Liquid eye liners can tend to look harsh. Pencil liners often tug too hard at my eyes, except for Victoria Jackson's in brown and Elizabeth Arden's in "Umber," a smooth yet seductive brown ($14). Most often, I work with some of my deepest eyeshadow as a liner, using a brush with tiny bristles for a fine or slightly smudged look. It is important to remember that liner is meant to frame the eyes. In order to achieve a subtle effect, line as closely to your lashes as possible to give the illusion of thicker lashes. A sponge is helpful to soften and smudge, as well as correct any mistakes. For extra definition, stipple, or dot, the liner between the lashes (careful here if you tend to have dark circles or puffiness under your eyes).
For mascara, Lancome's Definicils mascara in black separates, defines, lengthens, and colors (approximately $16). Rimmel's mascara (surprisingly only around $3 at WalMart exclusively) adds body, length, and color. For a situation when you know you'll be wearing makeup for many hours, be exposed to the elements, or view a sad movie, nothing beats Cover Girl "Marathon" Mascara (also $6 or less). The only item more important than mascara for me is an eyelash curler. If you're not favored with long, spiral lashes, I suggest using one.
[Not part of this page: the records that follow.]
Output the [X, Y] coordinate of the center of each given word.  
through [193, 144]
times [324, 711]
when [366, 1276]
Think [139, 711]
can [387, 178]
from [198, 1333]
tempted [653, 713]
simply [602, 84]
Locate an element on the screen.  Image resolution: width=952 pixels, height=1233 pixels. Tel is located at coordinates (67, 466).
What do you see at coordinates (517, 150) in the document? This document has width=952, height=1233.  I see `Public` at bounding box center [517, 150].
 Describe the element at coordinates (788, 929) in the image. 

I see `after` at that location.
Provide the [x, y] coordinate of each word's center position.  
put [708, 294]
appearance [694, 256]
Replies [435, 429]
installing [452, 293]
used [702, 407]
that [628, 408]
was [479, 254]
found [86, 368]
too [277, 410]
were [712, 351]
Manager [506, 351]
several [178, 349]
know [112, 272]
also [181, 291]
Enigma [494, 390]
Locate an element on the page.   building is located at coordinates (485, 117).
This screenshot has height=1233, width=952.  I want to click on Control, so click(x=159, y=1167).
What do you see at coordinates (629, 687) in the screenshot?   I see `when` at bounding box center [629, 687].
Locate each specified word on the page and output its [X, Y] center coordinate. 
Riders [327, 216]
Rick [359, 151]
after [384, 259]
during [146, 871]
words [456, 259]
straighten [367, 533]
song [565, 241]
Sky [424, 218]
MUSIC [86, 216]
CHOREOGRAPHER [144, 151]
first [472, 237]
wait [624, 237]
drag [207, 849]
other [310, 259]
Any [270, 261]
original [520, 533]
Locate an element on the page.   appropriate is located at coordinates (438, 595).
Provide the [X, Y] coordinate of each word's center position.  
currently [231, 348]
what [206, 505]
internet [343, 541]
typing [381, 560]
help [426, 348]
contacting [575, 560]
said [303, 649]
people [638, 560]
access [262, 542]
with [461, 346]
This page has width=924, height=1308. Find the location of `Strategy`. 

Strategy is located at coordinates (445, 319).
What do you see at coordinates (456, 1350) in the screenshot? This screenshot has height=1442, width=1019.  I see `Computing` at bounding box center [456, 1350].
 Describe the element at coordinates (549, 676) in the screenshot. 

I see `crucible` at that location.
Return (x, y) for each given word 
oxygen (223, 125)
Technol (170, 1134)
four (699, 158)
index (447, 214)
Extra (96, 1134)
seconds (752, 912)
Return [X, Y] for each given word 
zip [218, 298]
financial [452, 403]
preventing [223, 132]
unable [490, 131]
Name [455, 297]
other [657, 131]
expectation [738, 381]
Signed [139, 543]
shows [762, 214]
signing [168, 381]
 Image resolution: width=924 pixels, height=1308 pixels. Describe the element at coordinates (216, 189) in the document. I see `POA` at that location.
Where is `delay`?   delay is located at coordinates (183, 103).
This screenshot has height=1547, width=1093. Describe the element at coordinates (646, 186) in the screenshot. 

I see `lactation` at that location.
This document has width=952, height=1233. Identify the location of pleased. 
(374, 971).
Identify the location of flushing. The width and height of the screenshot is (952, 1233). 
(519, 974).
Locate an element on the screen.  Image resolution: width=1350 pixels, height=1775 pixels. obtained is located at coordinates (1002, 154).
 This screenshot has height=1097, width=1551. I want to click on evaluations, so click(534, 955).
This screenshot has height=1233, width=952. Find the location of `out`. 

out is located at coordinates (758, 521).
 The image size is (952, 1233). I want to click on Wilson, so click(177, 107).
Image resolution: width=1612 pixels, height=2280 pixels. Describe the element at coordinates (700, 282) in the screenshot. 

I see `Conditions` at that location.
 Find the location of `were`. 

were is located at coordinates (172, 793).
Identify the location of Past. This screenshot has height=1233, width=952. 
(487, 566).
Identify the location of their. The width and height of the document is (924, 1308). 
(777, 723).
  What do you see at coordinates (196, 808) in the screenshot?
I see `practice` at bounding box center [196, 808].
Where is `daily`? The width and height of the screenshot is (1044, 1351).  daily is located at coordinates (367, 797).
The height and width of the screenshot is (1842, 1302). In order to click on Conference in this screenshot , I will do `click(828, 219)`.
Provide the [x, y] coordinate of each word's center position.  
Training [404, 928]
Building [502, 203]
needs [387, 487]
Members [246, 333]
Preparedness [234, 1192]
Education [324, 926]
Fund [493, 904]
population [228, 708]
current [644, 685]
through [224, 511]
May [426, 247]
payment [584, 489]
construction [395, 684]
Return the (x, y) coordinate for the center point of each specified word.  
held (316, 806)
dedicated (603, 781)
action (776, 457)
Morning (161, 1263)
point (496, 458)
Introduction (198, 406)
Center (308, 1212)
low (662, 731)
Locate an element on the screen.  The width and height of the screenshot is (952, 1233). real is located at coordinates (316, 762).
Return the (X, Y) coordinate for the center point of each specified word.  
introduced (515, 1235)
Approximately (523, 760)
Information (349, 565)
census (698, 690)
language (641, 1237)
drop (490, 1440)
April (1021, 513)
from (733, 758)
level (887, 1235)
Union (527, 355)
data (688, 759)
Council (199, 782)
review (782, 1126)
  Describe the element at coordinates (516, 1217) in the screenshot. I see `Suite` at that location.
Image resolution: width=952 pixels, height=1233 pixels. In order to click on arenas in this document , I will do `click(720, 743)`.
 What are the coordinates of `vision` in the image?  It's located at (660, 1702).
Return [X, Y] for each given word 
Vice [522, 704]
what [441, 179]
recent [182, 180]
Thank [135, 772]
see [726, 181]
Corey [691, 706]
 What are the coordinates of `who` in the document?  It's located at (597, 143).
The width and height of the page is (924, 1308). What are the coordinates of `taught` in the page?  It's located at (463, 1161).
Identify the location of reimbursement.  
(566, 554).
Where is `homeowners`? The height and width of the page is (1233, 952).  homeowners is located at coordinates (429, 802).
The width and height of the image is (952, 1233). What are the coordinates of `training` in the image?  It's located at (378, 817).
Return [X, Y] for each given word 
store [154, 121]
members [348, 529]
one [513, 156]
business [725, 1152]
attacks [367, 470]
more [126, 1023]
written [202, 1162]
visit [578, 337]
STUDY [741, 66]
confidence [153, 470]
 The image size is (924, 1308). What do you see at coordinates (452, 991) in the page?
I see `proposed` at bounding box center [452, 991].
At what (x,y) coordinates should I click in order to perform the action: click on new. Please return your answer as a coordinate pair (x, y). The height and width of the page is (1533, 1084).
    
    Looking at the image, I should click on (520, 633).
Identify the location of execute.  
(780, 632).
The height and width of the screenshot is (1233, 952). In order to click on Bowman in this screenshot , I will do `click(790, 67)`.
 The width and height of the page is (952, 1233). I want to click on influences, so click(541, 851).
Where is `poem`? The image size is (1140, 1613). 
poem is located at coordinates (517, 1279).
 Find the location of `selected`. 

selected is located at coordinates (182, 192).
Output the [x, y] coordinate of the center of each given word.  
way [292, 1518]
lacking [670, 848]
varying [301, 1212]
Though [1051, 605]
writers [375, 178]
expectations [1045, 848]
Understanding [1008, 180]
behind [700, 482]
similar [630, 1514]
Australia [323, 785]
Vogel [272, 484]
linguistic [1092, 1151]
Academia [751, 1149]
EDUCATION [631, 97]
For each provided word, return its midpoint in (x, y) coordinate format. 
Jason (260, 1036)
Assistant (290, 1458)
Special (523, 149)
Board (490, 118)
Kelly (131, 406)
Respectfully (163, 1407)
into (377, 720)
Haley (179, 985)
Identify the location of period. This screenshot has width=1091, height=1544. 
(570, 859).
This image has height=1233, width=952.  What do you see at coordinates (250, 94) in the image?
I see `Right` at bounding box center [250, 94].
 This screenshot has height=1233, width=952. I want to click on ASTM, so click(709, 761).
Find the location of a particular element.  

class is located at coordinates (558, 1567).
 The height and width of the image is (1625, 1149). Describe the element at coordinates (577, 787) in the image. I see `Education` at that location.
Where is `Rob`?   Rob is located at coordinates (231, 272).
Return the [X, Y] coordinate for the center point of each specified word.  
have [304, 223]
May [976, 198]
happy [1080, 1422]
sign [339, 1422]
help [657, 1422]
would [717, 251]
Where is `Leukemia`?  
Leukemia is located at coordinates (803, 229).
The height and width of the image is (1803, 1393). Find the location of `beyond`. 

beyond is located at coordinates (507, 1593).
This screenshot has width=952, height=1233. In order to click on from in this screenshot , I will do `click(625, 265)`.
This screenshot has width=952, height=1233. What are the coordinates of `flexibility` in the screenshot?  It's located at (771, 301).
It goes a long way toward creating the sought-after "come-hither" look.
This is the "year of the brow." Not bushy, as a teenage Brooke Shields in Endless Love, but more sophisticated and manicured. I recall a friend telling me long ago that "women should keep the shade they were born with; natural colors are best." My friend's advice was correct. I only tweeze stray hairs between my brows or unruly ones on the browbone. Use a pencil in the same shade as your brows, utilizing tiny, short strokes to fill in any sparse areas. A colorless brow groomer is important to me; if I want to truly give my small eyes a more "wide awake" appearance, I brush upward, and the difference is amazing.